Matala - The director of the Matala hydroelectric power plant, Pedro André Pascoal, on Thursday said that the project's start-up had significantly reduced the electricity deficit in Huíla Province and the emission of carbon dioxide.
Speaking to the press, he said that the project's production capacity will also ensure the expansion of the product, “facilitating access to clean, cheap, sustainable and uninterrupted electricity”.
He said that the dam is interconnected with two other sources of production in Lubango (Huila) and in Namibe Province, which will also supply the municipalities of Quipungo, Chibia, Humpata, Bibala and Tômbwa.
He highlighted the fact that the dam will allow the population of the Kandjanguitty sector, in the Micosse commune, to start using electricity from the public grid for the first time in 62 years.

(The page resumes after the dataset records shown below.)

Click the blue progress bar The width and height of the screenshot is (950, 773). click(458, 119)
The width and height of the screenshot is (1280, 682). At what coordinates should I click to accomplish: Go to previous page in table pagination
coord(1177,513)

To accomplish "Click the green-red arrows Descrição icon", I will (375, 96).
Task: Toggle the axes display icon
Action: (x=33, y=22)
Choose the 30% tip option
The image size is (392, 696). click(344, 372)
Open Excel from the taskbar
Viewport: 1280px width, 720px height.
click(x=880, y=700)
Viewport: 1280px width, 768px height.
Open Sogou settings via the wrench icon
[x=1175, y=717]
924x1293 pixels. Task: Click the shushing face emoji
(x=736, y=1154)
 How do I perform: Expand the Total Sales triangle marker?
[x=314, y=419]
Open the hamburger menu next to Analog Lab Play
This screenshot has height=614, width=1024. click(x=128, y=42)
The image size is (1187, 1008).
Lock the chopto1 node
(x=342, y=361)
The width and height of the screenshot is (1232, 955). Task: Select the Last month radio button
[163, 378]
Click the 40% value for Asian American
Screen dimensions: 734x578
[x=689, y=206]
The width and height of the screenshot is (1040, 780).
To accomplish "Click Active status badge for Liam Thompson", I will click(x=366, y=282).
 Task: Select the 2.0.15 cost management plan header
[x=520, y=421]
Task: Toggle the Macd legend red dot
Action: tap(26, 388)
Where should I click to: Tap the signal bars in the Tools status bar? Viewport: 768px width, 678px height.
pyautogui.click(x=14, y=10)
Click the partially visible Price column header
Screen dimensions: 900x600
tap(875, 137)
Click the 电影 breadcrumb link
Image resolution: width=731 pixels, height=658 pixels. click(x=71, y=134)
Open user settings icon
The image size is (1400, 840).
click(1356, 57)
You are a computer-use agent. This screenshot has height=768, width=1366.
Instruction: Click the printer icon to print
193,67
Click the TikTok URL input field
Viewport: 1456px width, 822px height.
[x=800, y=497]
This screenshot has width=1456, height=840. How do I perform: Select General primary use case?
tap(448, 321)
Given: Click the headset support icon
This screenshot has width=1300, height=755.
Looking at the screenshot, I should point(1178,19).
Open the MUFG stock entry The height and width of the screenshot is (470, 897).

He said that a 12-kilometre distribution line was built on the banks of the Cunene River, which made it possible to electrify the Kandjanguitty sector and other localities.
For 62 years, the more than 15,000 inhabitants of Kandjanguitty, the area where the 20th Motorised Infantry Brigade of the Angolan Armed Forces is based, have consumed energy from thermal sources at a high cost.
The hydroelectric power plant
The Matala Hydroelectric Power Station is one of the country's 14 dams and began to be built in 1954, at the time with an installed production capacity of 18 MW and for its rehabilitation, the Angolan government invested Euros around 106 million.
Located on the Cunene River near the town of Matala, in Huíla province, after its inauguration it was renamed the Salazar Dam, crossed by a bridge of 929 twenty-nine metres long and with two decks, one for cars and the other for trains.
The construction of the dam would in itself generate small neighbourhoods for its employees, like other companies, so at the time an urbanisation plan was drawn up for Matala by architect Vasco Morais Soares.